Continuous Delivery and Verification
Continuous Delivery
F5® Distributed Cloud App Stack integrates with your existing CI/CD pipelines to deploy applications across the fleet, ensuring minimal operational disruption. App Stack Virtual Kubernetes (vK8s) provides a single endpoint to the CI/CD tool, representing your fleet of sites. You can use standard deployment manifest files with annotations to select the sites on which your application needs to be deployed.

Figure: App Stack Continuous Delivery
The workflow to integrate vK8s with CI/CD pipelines:
- You create a vK8s object in a specific namespace. App Stack provides a kubeconfig file that represents the entire fleet of CE sites in that namespace.
- You then create segments of the fleet using virtual sites. For example, you segment the fleet into three virtual sites: dev, test, and production.
- Next, you link the kubeconfig file to the CI/CD tool. You might choose to have different CI/CD pipelines for dev, test, and production. You link the same kubeconfig file to each pipeline and leverages annotations in the deployment manifest file to specify the virtual sites (dev/test/production) on which to deploy applications. This scenario can be visualized in the diagram below.

Figure: CI/CD Using vK8s
App Stack provides complete flexibility for you to manage your applications and deployments. For example, you might choose to have three different namespaces for dev, test and prod, respectively.
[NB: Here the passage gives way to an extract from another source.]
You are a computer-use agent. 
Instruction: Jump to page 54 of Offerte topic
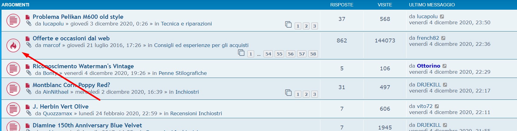(268, 54)
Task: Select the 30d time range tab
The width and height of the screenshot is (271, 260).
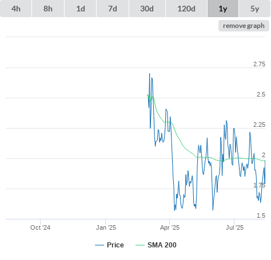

In this scenario, you will have a vK8s and Kubeconfig file per namespace representing the three specific segments of their fleet: dev, test, and production. In this scenario, you can link respective kubeconfig files with each of their specific pipelines for dev, test, and production. This can be visualized as shown in the diagram below.

Figure: CI/CD with vK8s and Fleet
Azure DevOps Integration
The next diagram shows an example of the App Stack kubeconfig file linked to the Azure DevOps CI/CD pipeline. The kubeconfig file was provided in the KubeConfig field as part of the kubectl apply job in the Azure DevOps CI/CD pipeline. Information about the Kubernetes cluster, such as cluster name, namespace, and the user is derived from the Kubeconfig file and shown in the Cluster Context field.
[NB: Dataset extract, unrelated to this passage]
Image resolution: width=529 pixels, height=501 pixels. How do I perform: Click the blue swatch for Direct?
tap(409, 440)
Figure: Azure CI/CD Example
Note: Ensure that you remove the certificate-authority-data entry from the Kubeconfig file.
Continuous Verification
vK8s is not only used for configuration, but it is also used to aggregate the health across distributed sites in a fleet. This is a powerful tool compared to other solutions where operators would have to write tooling to get status from each and every site one by one and aggregate the information. vK8s aggregates the health status across all sites, in a single pane of glass, reducing operational complexity for your operations team. Health status collected includes application deployment status, site health, and application health.
Continuous Verification for App Deployments and Site Health
The aggregated information on site health shows the distribution of CPU and memory load across the sites. This information is useful to IT or site administrators to identify which sites are being heavily utilized and in danger of running out of resources. Site administrators can set up alerts to be notified when the resource consumption exceeds thresholds.
You can use continuous verification to view the status of deployment, such as how many PODs were deployed, are in-progress, or have failed. Once deployed, you can also view the health status of the pod and whether it is running, waiting for an image, out of memory, and much more.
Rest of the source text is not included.